Formant aujourd’hui une aire compacte qui s’étend des Pyrénées au sud du Massif Central
et à l’Hérault, ce dérivé de frire construit à l’aide du suff. ‑on (comme de nombreux synonymes, notamment grat(t)on*, concurrentiel sur une partie de l’aire) ne semble pourtant pas constituer une innovation
du français méridional. En effet, si le mot est attesté dans son domaine dep. 1830
à Toulouse (Henri Blaquière, « L’alimentation populaire de la région toulousaine sous la monarchie de Juillet », dans Actes du 93e congrès national des sociétés savantes. Section d’histoire mod. et contemp., Paris, Bibl. nat., t. 1, 1971, 179) et dep. 1879 dans le Rouergue (« On dit chez nous communément en fr. friton, mot inconnu dans les vocabulaires fr. » Vayssier s.v. groutóu), il a été accueilli, sans marque, dans la lexicographie générale dep. Lar 1907a et il est également relevé dans les Yvelines (FondetEssonne 1980, 20.4, pt 47). Comme
dans les cas parallèles de gratton* et de grillon* (v. ici à la nomenclature), cette présence dans la région parisienne (et, même tardivement,
dans la lexicographie) témoigne sans doute des hésitations du français central dans
la dénomination de la notion : plusieurs des solutions de rechange (mieux motivées)
à creton* se sont déposées en désordre dans les parlures voisines de Paris et ont connu, plus
loin de la capitale, une répartition régionale. Si l’on se place là où friton est d’abord attesté, en Rouergue, la stratigraphie lexicale semble se dessiner avec
netteté : la couche la plus ancienne est représentée par groutóu (v. encore ALMC 544, FEW 16, 314b et 351a, kerte, à verser FEW 4, 258b, grava) ; ce vieux mot du patois traditionnel, dont l’aire, des Alpes à la Garonne, est
à présent brisée, est resté sans effet sur le français.
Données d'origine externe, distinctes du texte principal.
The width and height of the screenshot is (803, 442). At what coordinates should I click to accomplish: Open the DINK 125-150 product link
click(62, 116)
Frm. graton*, que Vayssier s’enhardissait à employer dans sa métalangue définitionnelleb avait déjà pénétré, à l’époque du lexicographe, les parlers dialectaux (grotóu, gratóu dans Vayssier, ALMC 544 ; ALLOc 453). Enfin, frm. friton, dernier venu, ne s’est toujours pas introduit dans les parlers (Ø ALMC, ALLOc). On
trouve donc, parmi les types en coexistence, aux deux extrêmes, une couche purement
occitane et une purement française, d’importation récente ; on évitera, du coup, de
se ranger derrière Ravier lorsqu’il mentionne fr. de l’Aveyron fritons parmi les « décalques » [de l’occitan] (ALLOc 453*).
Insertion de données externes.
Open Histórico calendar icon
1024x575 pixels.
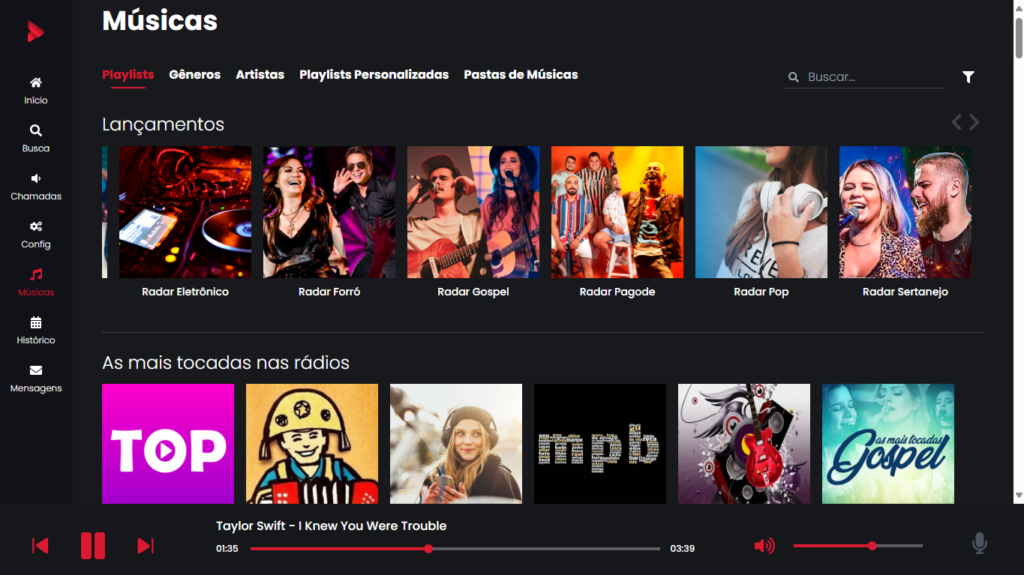[36, 323]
a Gilliéron l’emploie en 1920 comme terme neutre (ALFSuppl).
b Avec ce commentaire : « Je préférerais de beaucoup graton que j’ai hasardé, soit parce qu’il correspond au pat., soit parce que c’est un vieux
mot fr. qu’on trouve dans certains dictionnaires ».
◇◇ bibliographie. ChambonVayssier 1879 ; LarGastr 1938 s.v. grattons ; ALLOr 571* « Les rillons sont connus sous le nom de “fritons” en français régional, dans le centre et l’ouest du domaine (Hérault, Aude, Aveyron) » ; BoisgontierAquit 1991 ; BoisgontierMidiPyr 1992 ; HöflerRézArtCulin ; MoreuxRToulouse
2000 « parmi les nombreux mots qui désignent cette préparation (ou des préparations analogues),
c’est un des plus légitimés [dans le français de référence], avec rillons […]. Le mot n’est pas considéré comme régional par nos informateurs » ; FEW 3, 791a, frigere.
△△ enquêtes. EnqDRF 1994-96. Taux de reconnaissance : (1) Ariège, Aveyron, Haute-Garonne, Gers, Lot, Hautes-Pyrénées, Tarn, Tarn-et-Garonne,
100 % ; Pyrénées-Atlantiques, 50 % ; Lot-et-Garonne, 40 % ; Gironde, Landes, 0 %.
EnqCompl. 1999. : Taux de reconnaissance : (1) Gard, 40 % ; Alpes-de-Haute-Provence, 10 %.